Abnormalities in alternative splicing (AS) are emerging as recurrent features in
autoimmune diseases (
AIDs). In particular, a growing body of evidence suggests the existence of a pathogenic association between a generalized defect in splicing regulatory genes and
multiple sclerosis (MS). Moreover, several studies have documented an unbalance in alternatively-spliced
isoforms in MS patients possibly contributing to the disease etiology.

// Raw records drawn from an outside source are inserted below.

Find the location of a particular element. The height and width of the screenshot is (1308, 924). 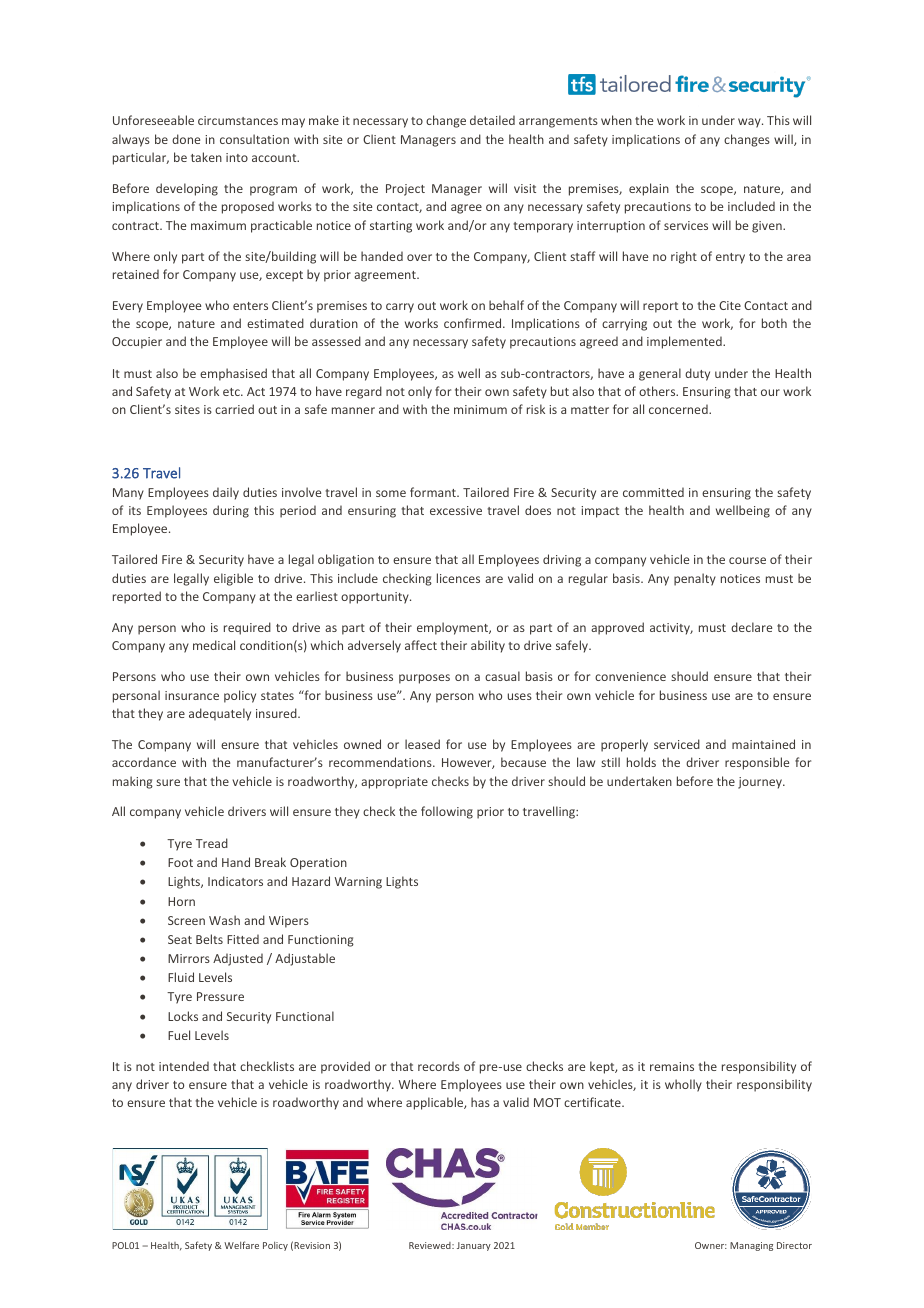

duty is located at coordinates (697, 374).
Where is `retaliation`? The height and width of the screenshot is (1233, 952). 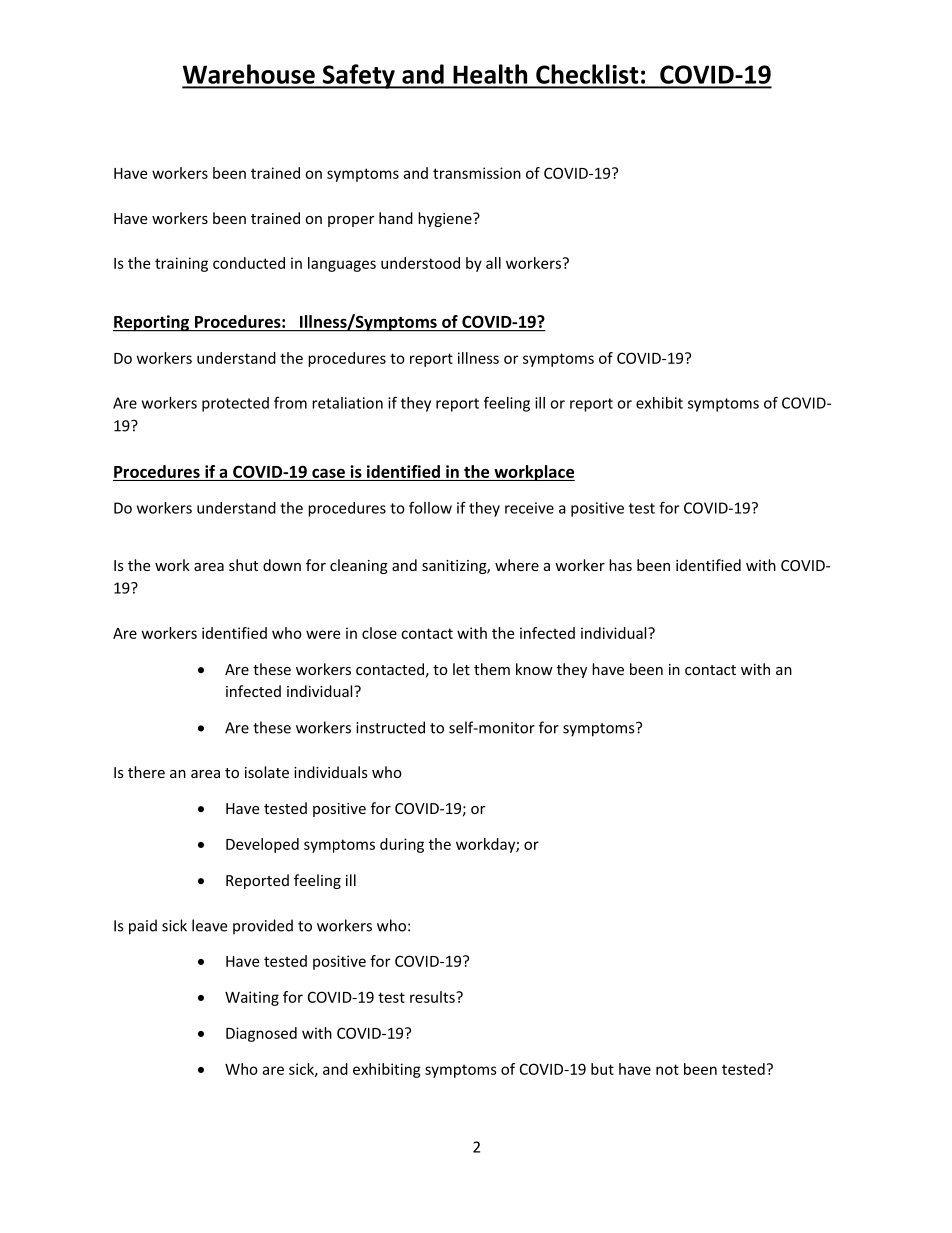 retaliation is located at coordinates (347, 403).
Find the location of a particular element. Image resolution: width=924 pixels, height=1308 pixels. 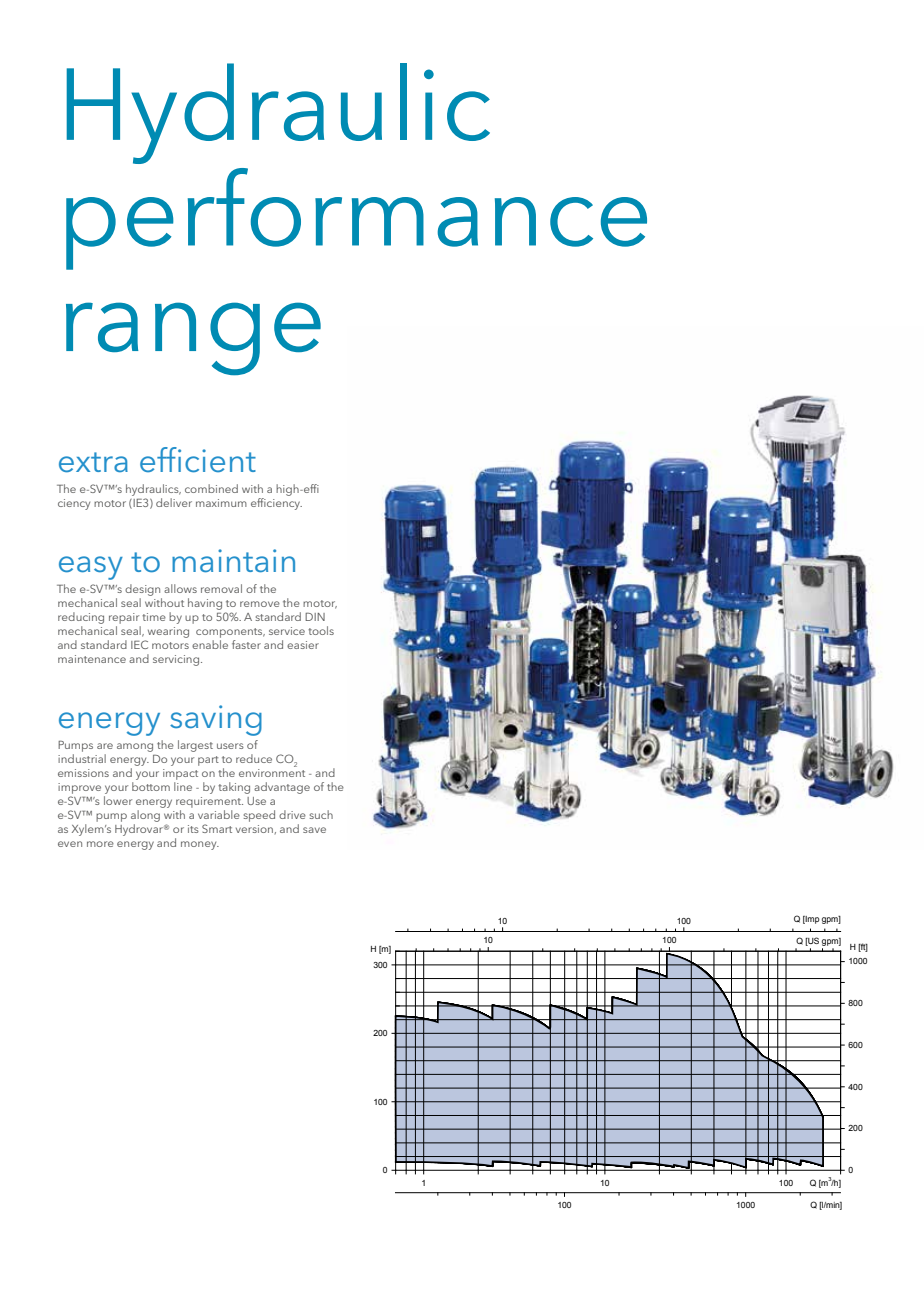

more is located at coordinates (100, 844).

In this work, using a combination of PCR-based techniques (reverse-transcription (RT)-PCR, fluorescent-competitive, real-time, and digital RT-PCR assays), we investigated the alternatively-
spliced gene encoding Gasdermin B, GSDMB, which was repeatedly associated with susceptibility to
asthma and
AIDs. The in-depth characterization of GSDMB AS and backsplicing profiles led us to the identification of an exonic
circular RNA (ecircRNA) as well as of novel GSDMB in-frame and out-of-frame
isoforms. The non-productive splicing variants were shown to be downregulated by the nonsense-mediated mRNA decay (NMD) in human cell lines, suggesting that GSDMB levels are significantly modulated by NMD. Importantly, both AS
isoforms and the identified ecircRNA were significantly dysregulated in peripheral blood mononuclear cells of relapsing-remitting MS patients compared to controls, further supporting the notion that aberrant
RNA metabolism is a characteristic feature of the disease.